### TASK TO COMPLETE
Using the data below, work out how many lines contain "Community", and report only that number.

### DATA UNDER STUDY

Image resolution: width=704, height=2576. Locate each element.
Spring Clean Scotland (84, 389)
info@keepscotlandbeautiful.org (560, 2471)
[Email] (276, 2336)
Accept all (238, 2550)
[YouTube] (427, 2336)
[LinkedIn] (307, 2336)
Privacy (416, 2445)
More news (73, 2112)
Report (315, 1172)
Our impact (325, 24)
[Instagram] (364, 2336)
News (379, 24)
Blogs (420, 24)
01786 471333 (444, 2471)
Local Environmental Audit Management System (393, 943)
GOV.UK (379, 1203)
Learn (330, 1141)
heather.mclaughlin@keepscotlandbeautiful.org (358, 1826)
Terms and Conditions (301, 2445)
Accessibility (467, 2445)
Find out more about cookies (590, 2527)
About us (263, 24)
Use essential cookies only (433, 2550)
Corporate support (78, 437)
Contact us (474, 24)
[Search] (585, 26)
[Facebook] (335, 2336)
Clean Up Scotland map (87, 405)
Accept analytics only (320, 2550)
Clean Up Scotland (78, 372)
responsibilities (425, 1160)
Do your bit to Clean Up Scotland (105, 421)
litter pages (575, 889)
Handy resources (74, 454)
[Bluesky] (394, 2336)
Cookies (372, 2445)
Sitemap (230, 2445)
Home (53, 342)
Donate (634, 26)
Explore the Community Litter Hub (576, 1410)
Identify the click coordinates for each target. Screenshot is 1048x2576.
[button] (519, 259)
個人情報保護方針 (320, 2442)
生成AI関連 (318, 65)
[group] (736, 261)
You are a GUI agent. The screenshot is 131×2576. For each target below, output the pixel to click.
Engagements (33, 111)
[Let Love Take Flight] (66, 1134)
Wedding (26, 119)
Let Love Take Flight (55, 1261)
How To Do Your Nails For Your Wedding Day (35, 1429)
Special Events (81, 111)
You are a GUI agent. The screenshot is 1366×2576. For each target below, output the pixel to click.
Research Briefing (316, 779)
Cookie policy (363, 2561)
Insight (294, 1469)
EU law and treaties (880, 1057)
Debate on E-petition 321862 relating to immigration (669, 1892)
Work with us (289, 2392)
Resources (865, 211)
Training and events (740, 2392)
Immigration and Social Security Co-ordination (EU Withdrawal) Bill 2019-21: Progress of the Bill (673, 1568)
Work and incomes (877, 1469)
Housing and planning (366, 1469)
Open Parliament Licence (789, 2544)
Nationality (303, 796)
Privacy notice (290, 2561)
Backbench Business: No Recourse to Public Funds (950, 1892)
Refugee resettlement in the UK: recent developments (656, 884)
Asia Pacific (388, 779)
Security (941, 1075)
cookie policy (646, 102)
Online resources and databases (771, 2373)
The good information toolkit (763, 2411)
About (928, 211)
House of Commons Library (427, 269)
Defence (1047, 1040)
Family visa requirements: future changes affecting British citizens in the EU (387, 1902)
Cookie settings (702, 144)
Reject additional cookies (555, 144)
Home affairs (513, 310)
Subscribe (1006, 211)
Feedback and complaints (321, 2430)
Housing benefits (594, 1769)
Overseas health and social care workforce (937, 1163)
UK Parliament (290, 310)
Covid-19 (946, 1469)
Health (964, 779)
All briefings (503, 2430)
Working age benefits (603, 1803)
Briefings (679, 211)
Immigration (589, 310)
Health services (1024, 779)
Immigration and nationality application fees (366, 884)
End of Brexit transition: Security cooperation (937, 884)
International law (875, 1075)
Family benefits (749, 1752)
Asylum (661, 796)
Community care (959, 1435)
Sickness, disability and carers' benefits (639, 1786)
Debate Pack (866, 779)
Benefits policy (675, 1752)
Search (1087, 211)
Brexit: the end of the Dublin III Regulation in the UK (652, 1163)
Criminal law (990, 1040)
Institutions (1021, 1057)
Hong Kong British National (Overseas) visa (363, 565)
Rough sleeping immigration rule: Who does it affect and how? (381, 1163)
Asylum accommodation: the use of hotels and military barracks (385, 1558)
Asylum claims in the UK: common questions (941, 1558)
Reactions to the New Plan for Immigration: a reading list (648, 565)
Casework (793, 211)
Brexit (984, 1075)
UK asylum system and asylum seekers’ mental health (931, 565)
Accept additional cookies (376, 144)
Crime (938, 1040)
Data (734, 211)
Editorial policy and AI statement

### EXERCISE RESPONSE
2